The Role of the Consort
As his grandson William says, he “totally put his personal career aside to support her, and he never takes the limelight, never oversteps the mark”. He has often been a force for change, insisting on the reform of some of the more arcane practices of the royal household (like the powdering of footmen’s wigs).
He cheered and encouraged the Queen into undertakings she did not at first find easy – the social, crowd-pleasing, aspect of her duties. He should perhaps take some share of the credit for the recent resurgence in the popularity of the monarchy. But the bottom line is that he is “always on her side, and he’s an unwavering companion”, as Prince William put it appreciatively.

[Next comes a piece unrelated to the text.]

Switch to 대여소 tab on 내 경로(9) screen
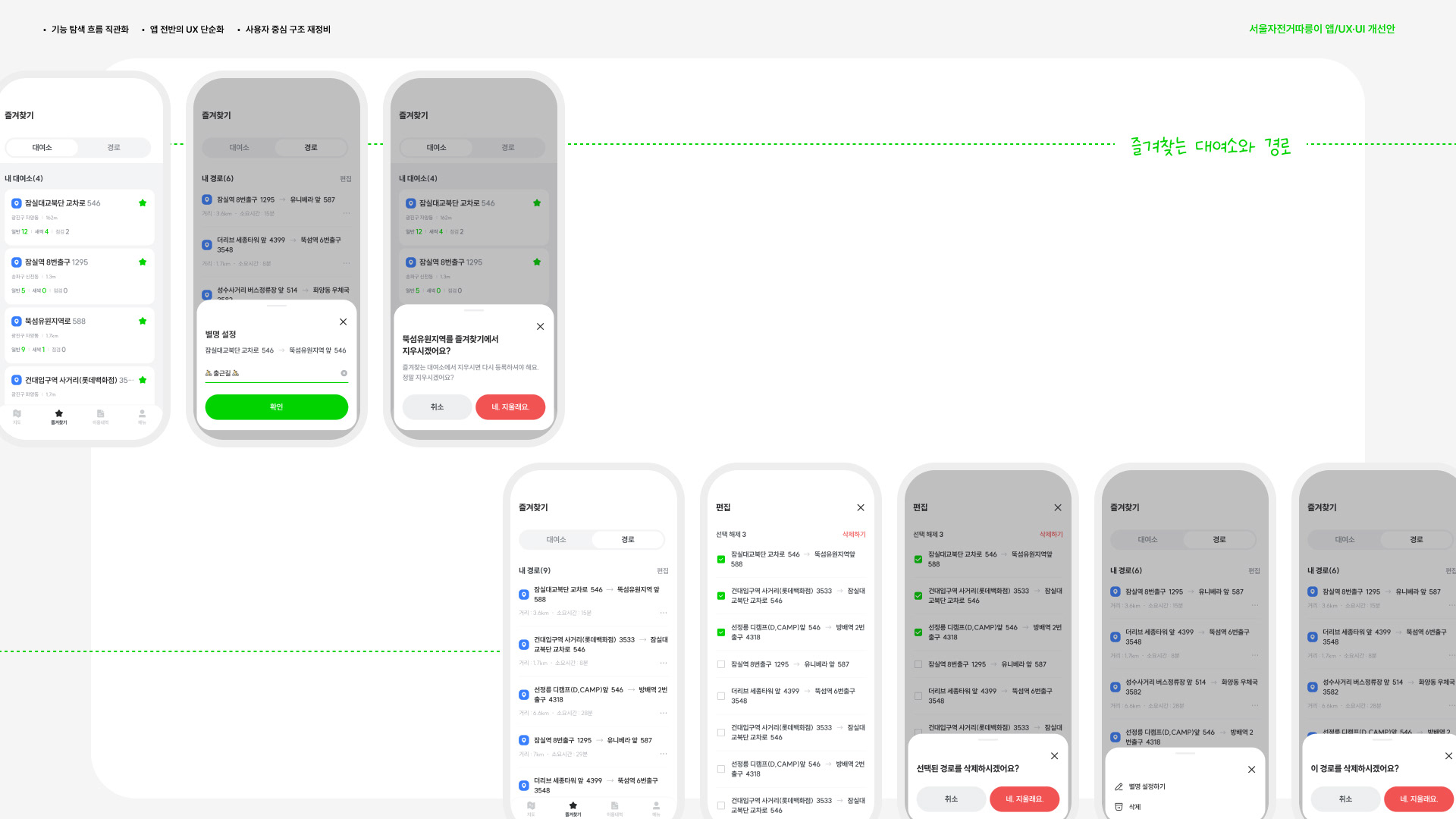 click(x=556, y=540)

Of course, the Duke of Edinburgh has not always been viewed so warmly. His famous gaffes, his brusqueness with the press and his impatience were perhaps just the natural expressions of a man of his age and background; or they may have been an essential escape valve – a letting off of steam – for a man not temperamentally attuned to a life of courtly manners.
At the Queen’s diamond jubilee, after gallantly standing by his wife, tapping his foot to music as the royal barge steered up the Thames through drenching rain, Prince Philip had to be hospitalised suddenly. The Queen had to face the crux of the celebrations without him, and to some if felt like a symbol of what may be ahead. And indeed it has been – Philip has been in and out of hospital consistently over the last few years.
It might be only now after the Duke has gone that we are likely to appreciate him properly – to realise that this partnership, almost 70 years long, has been genuinely extraordinary.